To date, there is no known association or risk factors that predispose to SRCL. Although celiac disease is most commonly associated with malignant lymphoma, particularly of the small bowel lymphoma, association with SRCL has not been reported. Association with signet ring cell adenocarcinoma has previously been reported, a case of duodenal tumor in the background of celiac disease and another in the small bowel in a patient with Crohn’s disease.14,15 In the current case, we did not test for celiac disease as this condition is extremely rare in the patient’s ethnic group. To date, apart from the very few cases in Westerners, we have not encountered any cases of celiac disease in the local population.
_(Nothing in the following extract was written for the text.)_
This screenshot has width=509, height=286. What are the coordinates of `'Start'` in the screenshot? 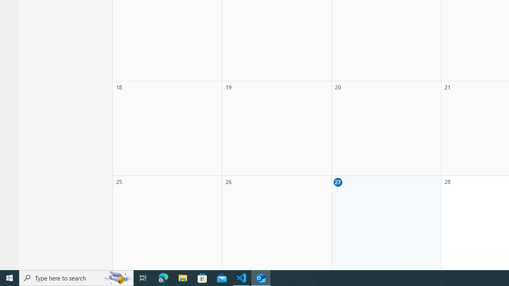 It's located at (10, 277).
Furthermore, the current patient did not have any symptoms of celiac disease prior to the diagnosis of SRCL or persistence of symptoms after treatment despite being on a non-gluten free diet.

The clinical manifestations, behaviors and imaging findings of SRCL are nonspecific and resemble the non-SRCL. In an area where tuberculosis remains endemic, tuberculosis of the small bowel needs to be considered. For definitive diagnosis, histology examination with immunostaining is required. Fortunately, despite the rarity of this condition, the treatment for SRCL is similar to other lymphoma, consisting of standard chemotherapy, surgical resection and/or radiotherapy, depending on location and stage of the tumor. Our patient was given a slightly different regime, without the Adriamycin due to her age and tumor type. The patient responded well to chemotherapy and after just the first cycle, the tumor mass had markedly reduced. Repeated imaging after the third cycle showed almost complete resolution. 


The case highlights a rare and interesting case of small bowel SRCL, an uncommon variant of non-Hodgkin’s lymphoma. Despite the behaviors of SRCL being similar to the normal variant lymphoma, it is important to differentiate the different entities.


The authors reported no conflict of interest and no funding was received in this work.